**Consignes**
- 1) Indiquez si chacune des affirmations suivantes est conforme au texte sur l'histoire des C-135 en répondant par oui ou non, avec les mots décisifs du texte cités à l'identique : (a) le KC-135 est entré en service en 1957 ; (b) la France a acheté 20 C-135F ; (c) le C-135FR est une version francisée du C-135 Stratolifter.
- 2) Recopiez le passage du texte sur l'histoire des C-135 compris entre « La France a acheté » et « général de Gaulle. », bornes incluses.

**Texte extrait**
════════

L'histoire des C-135
Le Boeing KC-135 Stratotanker, initialement connu chez l'avionneur comme le Model 717, est un avion ravitailleur quadriréacteur développé dans les années 1950 à partir du démonstrateur Dash 80. Conçu pour remplacer les KC-97 à moteurs à pistons, le KC-135 est le premier ravitailleur à réaction utilisé par l'United States Air Force (USAF). Entré en service en 1957 avec le 93rd Air Refueling Squadron de la 93rd Bombardment Wing, le Stratotanker est principalement utilisé pour ravitailler les bombardiers stratégiques B-47 et B-52 ; toutefois, il est largement utilisé pendant la guerre du Viêt Nam et la guerre du Golfe.
La France a acheté 12 C-135F (F pour France) lors de la création de la composante de sa force aérienne stratégique (FAS), voulue par le général de Gaulle.
Les C-135 de l'Armée de l'Air sont dérivés du Boeing 707, un avion de ligne commercial révolutionnaire dans les années 1950. À la fin des années 1950, la France a exprimé le besoin de moderniser sa flotte d'avions de transport, et c'est ainsi que le premier C-135 français a été introduit en 1964. Depuis lors, cette famille d'aéronefs a connu diverses versions et mises à niveau pour répondre aux besoins changeants de l'Armée de l'Air.
Pour celles et ceux qui l’aurait oublié le Boeing C-135FR n’est en rien une version francisée du C-135 Stratolifter mais un dérivé modernisé du KC-135E Stratotanker. C’est donc bien à la base un avion de ravitaillement en vol commandé dans les années gaulliennes pour permettre d’accroitre le rayon d’action des bombardiers Dassault Mirage IV-A. Le Boeing C-135F devait aider ce dernier à aller atomiser l’Europe orientale alors ennemi juré de notre Europe occidentale, en pleine guerre froide. Mais au fur et à mesure que les années passaient le ravitailleur en vol est devenu avion-cargo stratégique et même ambulance volante grâce au module Morphée.

════════

**Données fournies**
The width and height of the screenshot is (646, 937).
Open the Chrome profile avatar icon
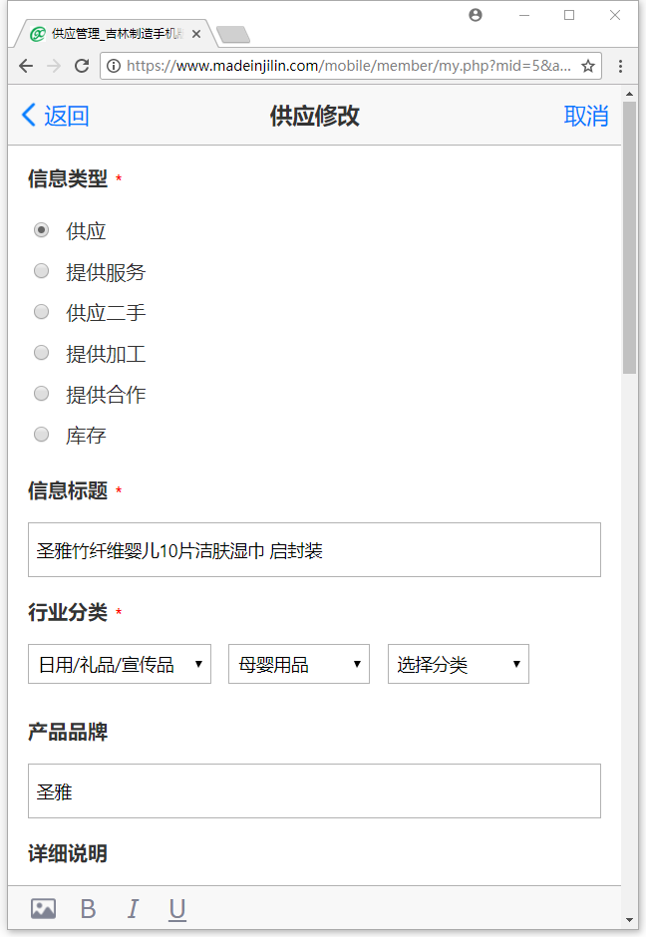click(x=476, y=15)
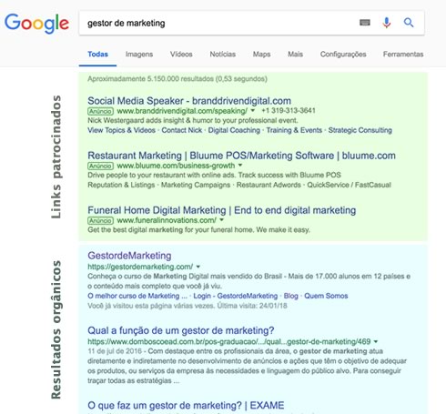This screenshot has height=414, width=446.
Task: Expand dropdown arrow next to funeralinnovations.com URL
Action: coord(221,220)
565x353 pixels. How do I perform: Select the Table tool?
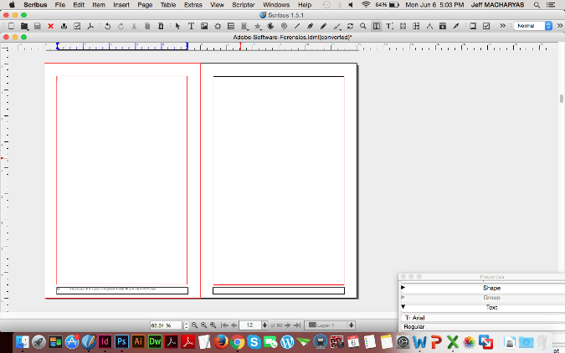click(x=230, y=27)
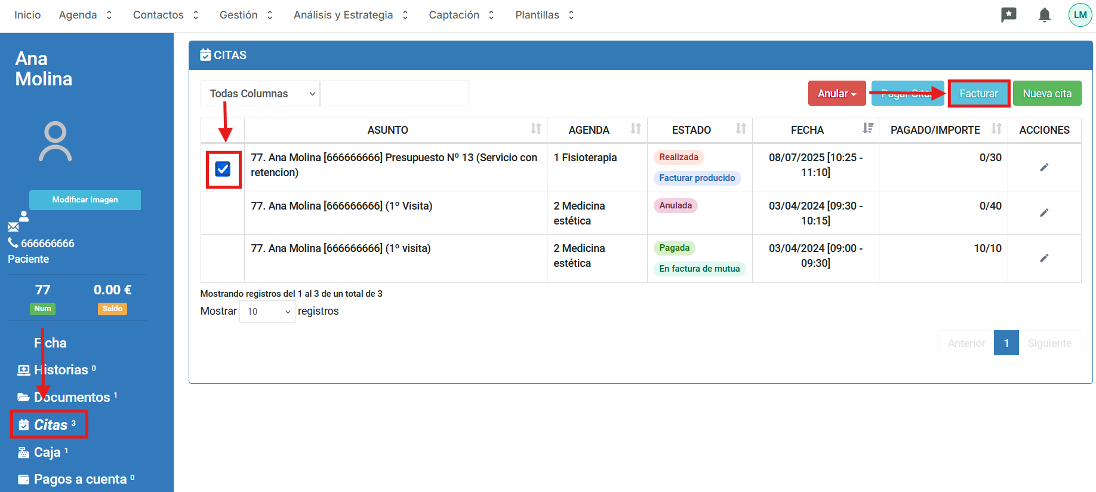The height and width of the screenshot is (492, 1096).
Task: Sort table by Asunto column icon
Action: (x=535, y=129)
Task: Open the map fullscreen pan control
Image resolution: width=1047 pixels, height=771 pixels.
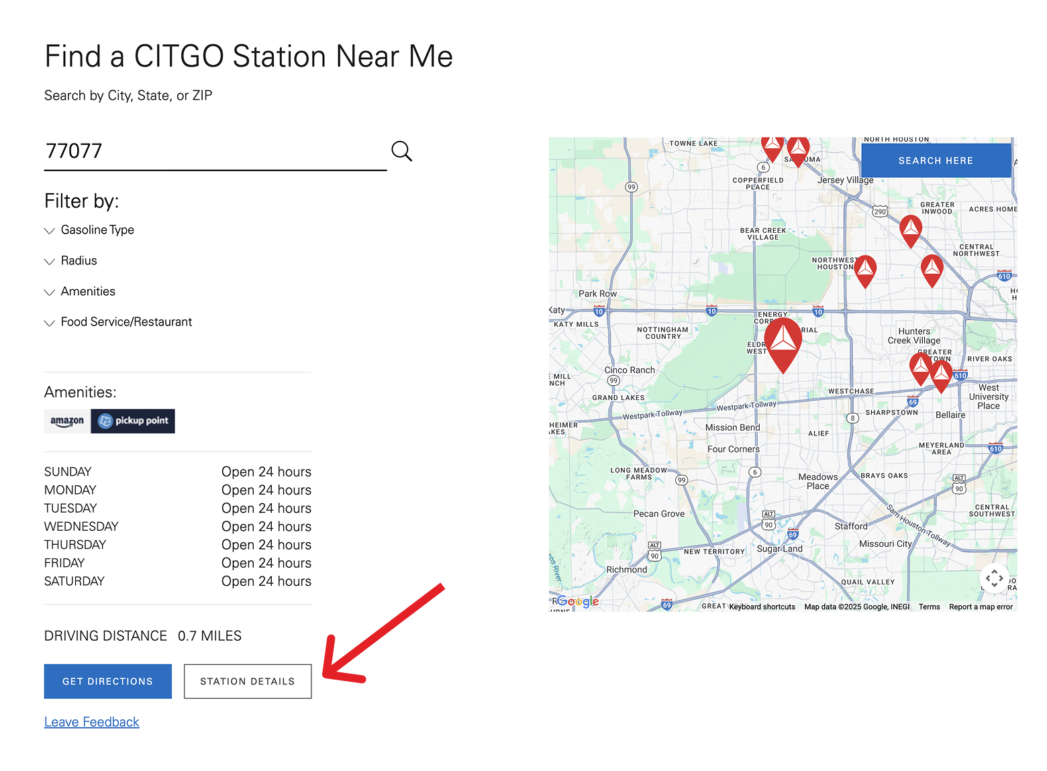Action: (x=994, y=578)
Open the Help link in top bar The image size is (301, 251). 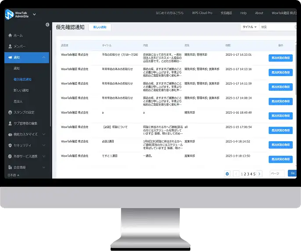click(244, 13)
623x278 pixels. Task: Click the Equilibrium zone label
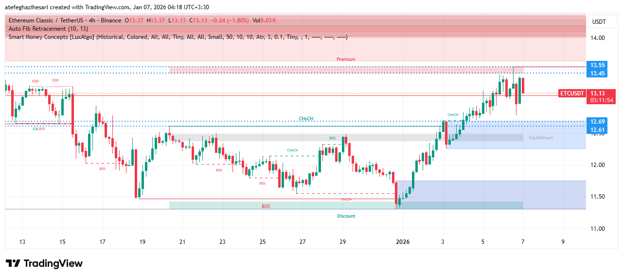click(x=541, y=138)
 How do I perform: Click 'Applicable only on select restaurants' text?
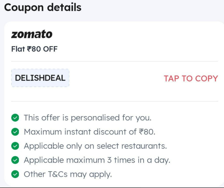tap(95, 146)
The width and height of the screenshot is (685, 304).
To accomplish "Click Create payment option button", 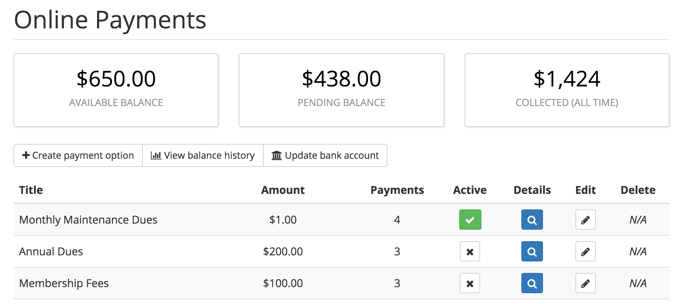I will coord(78,155).
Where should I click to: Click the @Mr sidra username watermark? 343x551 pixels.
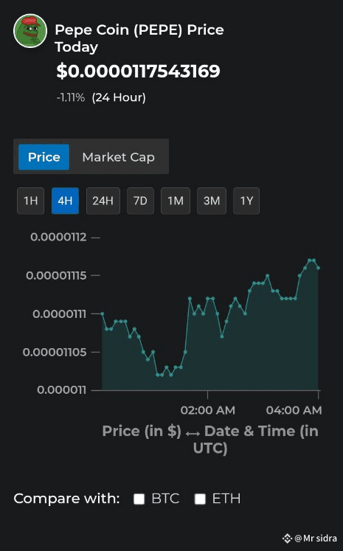click(x=316, y=538)
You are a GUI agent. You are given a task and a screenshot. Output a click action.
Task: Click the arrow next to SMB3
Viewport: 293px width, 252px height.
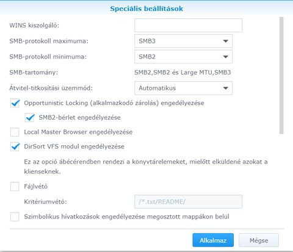pyautogui.click(x=225, y=41)
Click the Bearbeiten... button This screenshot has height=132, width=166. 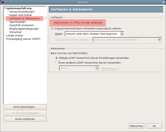[110, 68]
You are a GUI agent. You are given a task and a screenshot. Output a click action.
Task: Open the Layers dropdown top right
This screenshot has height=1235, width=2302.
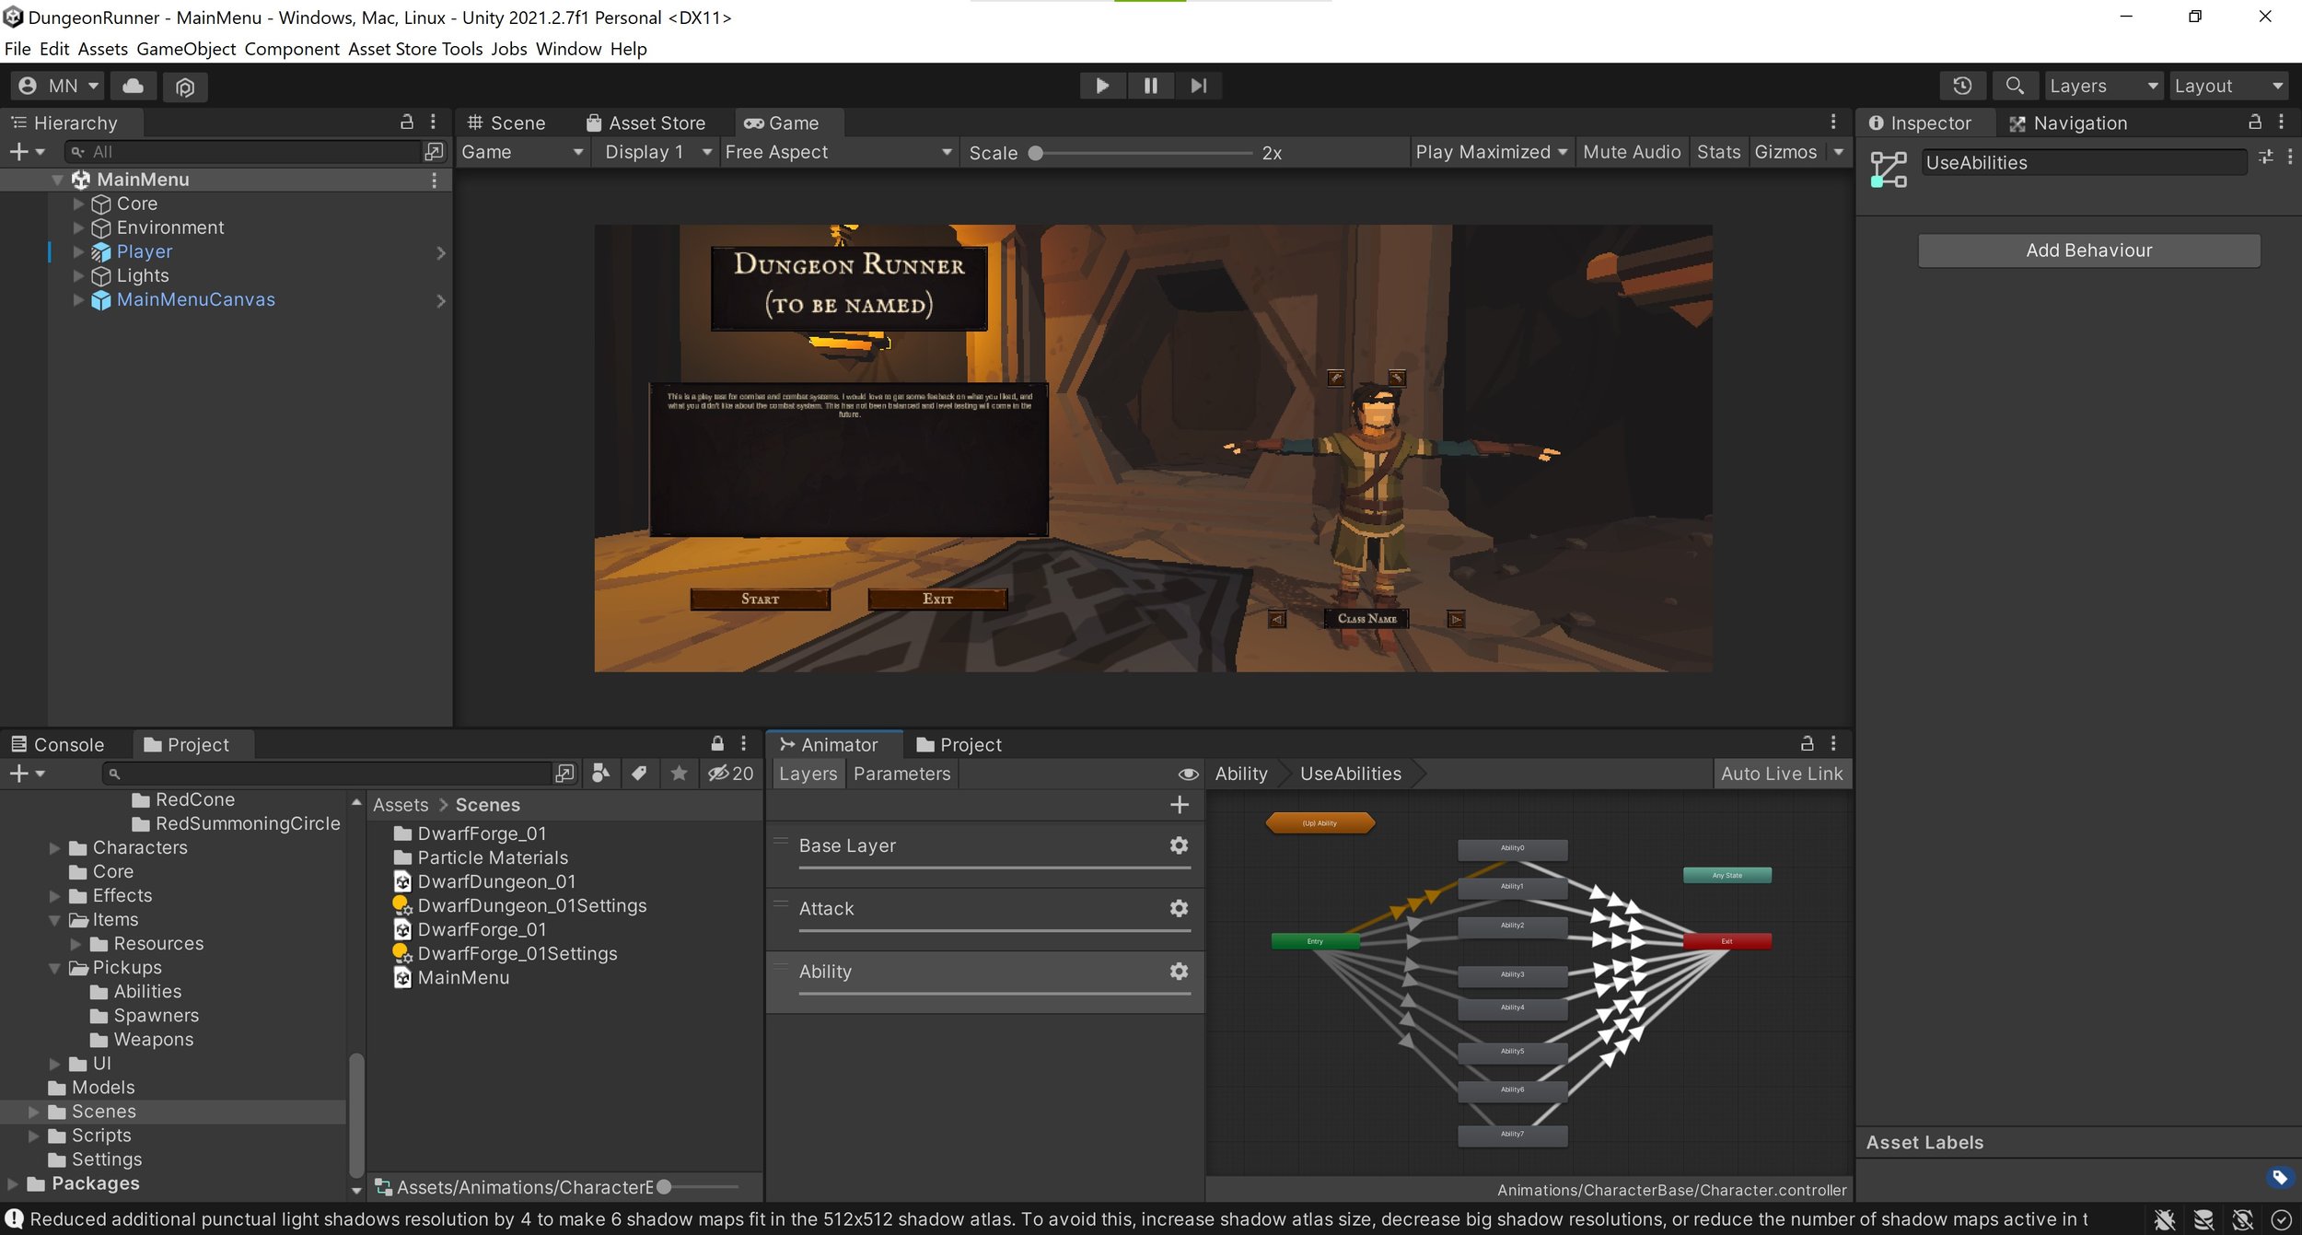(2103, 86)
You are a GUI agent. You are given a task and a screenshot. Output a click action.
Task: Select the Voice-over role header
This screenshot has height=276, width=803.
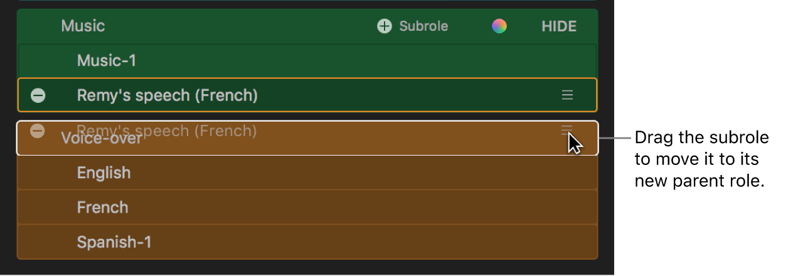coord(102,139)
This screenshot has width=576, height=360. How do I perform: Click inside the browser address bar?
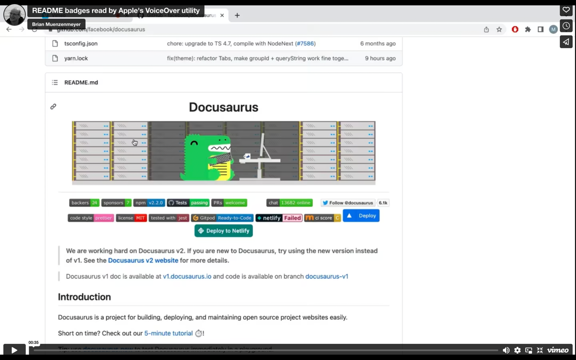[157, 30]
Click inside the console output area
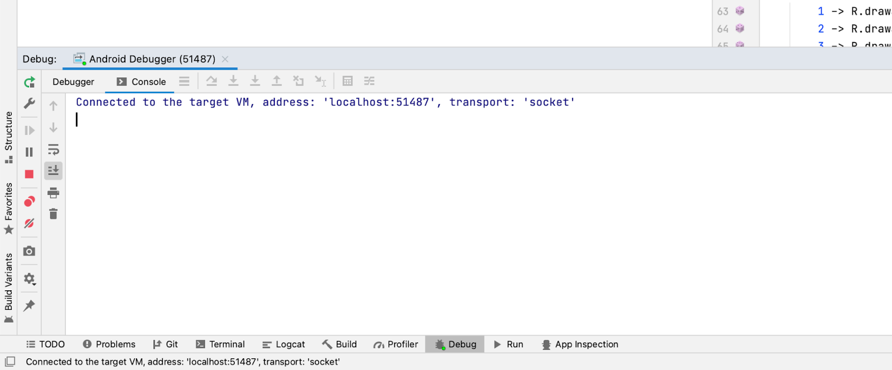The height and width of the screenshot is (370, 892). [x=446, y=223]
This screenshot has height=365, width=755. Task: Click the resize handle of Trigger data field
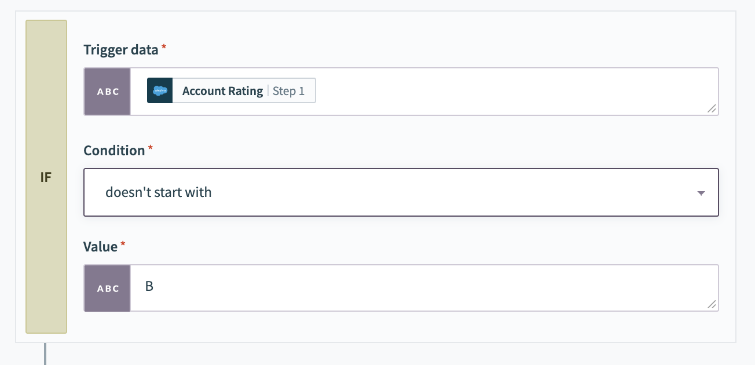[712, 108]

════════

**Corrigé**
- 1)
(a) Oui : « Entré en service en 1957 avec le 93rd Air Refueling Squadron de la 93rd Bombardment Wing »
(b) Non : « La France a acheté 12 C-135F »
(c) Non : « le Boeing C-135FR n’est en rien une version francisée du C-135 Stratolifter »

- 2)
La France a acheté 12 C-135F (F pour France) lors de la création de la composante de sa force aérienne stratégique (FAS), voulue par le général de Gaulle.